What is needed is every line of the material that contains "Close".

* * * * *

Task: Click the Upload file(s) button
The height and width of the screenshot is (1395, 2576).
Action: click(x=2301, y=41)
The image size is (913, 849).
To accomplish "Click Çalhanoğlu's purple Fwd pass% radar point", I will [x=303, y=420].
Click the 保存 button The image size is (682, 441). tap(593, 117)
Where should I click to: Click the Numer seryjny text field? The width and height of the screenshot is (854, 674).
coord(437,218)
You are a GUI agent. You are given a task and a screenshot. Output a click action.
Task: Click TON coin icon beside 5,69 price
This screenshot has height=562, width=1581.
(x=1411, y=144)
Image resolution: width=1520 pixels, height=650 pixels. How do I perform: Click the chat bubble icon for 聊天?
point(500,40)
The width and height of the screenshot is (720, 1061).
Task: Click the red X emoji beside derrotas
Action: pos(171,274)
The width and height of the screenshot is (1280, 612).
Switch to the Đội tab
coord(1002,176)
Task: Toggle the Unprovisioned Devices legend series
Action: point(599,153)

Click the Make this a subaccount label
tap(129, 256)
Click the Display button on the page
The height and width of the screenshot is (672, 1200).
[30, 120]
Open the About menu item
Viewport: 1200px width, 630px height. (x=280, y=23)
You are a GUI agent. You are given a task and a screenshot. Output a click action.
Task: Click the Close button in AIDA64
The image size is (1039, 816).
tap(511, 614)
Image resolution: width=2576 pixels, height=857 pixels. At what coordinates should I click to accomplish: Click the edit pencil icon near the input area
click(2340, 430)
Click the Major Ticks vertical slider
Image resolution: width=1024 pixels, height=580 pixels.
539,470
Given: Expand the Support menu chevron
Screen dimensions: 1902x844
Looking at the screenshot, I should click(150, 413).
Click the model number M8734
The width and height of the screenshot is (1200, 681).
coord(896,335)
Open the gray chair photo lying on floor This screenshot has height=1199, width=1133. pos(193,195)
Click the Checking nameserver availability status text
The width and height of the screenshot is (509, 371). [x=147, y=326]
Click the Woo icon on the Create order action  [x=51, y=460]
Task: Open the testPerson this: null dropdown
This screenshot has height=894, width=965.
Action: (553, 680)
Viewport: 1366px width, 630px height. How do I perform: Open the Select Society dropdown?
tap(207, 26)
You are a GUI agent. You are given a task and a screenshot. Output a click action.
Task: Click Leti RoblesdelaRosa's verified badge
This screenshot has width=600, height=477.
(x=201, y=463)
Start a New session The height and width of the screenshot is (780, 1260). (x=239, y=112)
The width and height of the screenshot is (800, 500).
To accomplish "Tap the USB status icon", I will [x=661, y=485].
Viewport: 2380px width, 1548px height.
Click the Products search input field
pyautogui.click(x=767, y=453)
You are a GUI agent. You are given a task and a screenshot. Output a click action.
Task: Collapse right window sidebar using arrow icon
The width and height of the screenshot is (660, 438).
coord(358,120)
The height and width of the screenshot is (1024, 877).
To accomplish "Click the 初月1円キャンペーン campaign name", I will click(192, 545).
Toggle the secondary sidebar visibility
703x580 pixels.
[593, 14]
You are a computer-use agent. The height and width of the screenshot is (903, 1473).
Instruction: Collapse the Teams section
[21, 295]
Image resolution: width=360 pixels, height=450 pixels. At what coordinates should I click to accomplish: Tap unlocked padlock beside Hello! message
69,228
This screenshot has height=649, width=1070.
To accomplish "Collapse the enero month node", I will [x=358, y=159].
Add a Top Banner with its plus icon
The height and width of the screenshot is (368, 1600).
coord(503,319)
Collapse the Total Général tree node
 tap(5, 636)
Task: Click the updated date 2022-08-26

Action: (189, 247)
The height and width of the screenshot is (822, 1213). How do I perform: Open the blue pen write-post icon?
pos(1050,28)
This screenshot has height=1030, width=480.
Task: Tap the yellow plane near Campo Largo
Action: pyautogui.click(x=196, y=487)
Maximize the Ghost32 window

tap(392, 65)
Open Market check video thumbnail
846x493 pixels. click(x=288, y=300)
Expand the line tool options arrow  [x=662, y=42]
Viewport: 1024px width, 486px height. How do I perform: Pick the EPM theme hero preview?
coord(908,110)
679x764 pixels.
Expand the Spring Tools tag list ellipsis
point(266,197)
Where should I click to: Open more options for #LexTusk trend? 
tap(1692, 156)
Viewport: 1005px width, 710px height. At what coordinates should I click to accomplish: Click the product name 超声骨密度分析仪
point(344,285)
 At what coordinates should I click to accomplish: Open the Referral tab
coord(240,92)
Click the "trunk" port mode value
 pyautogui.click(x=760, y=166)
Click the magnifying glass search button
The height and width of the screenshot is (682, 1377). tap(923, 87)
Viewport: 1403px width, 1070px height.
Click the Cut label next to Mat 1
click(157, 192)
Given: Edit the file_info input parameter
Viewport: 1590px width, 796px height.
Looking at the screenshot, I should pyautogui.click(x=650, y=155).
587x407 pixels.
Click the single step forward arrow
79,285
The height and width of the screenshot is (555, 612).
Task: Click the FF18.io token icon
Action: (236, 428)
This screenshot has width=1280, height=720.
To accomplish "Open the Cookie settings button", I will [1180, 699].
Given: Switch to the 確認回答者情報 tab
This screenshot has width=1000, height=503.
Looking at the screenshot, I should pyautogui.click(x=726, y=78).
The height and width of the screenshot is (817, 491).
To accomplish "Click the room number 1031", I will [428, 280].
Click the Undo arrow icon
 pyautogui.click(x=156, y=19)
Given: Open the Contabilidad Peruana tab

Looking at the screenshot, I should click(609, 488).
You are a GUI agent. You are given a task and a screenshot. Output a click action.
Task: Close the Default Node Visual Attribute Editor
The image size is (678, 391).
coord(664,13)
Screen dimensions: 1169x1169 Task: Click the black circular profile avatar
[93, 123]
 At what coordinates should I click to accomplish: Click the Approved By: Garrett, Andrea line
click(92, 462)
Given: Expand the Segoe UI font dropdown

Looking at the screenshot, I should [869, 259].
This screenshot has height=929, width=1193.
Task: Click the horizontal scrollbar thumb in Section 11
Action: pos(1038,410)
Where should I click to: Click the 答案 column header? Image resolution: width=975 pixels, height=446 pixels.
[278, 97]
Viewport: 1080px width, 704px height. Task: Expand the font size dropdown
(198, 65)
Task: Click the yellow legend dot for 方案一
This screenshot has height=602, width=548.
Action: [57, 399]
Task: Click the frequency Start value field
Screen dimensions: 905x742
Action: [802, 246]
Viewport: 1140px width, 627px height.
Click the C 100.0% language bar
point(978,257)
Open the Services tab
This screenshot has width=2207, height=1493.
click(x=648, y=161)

* * * * *

▶ [RESPONSE]:
Task: Click the Close button in AIDA64
Task: Close the Default Node Visual Attribute Editor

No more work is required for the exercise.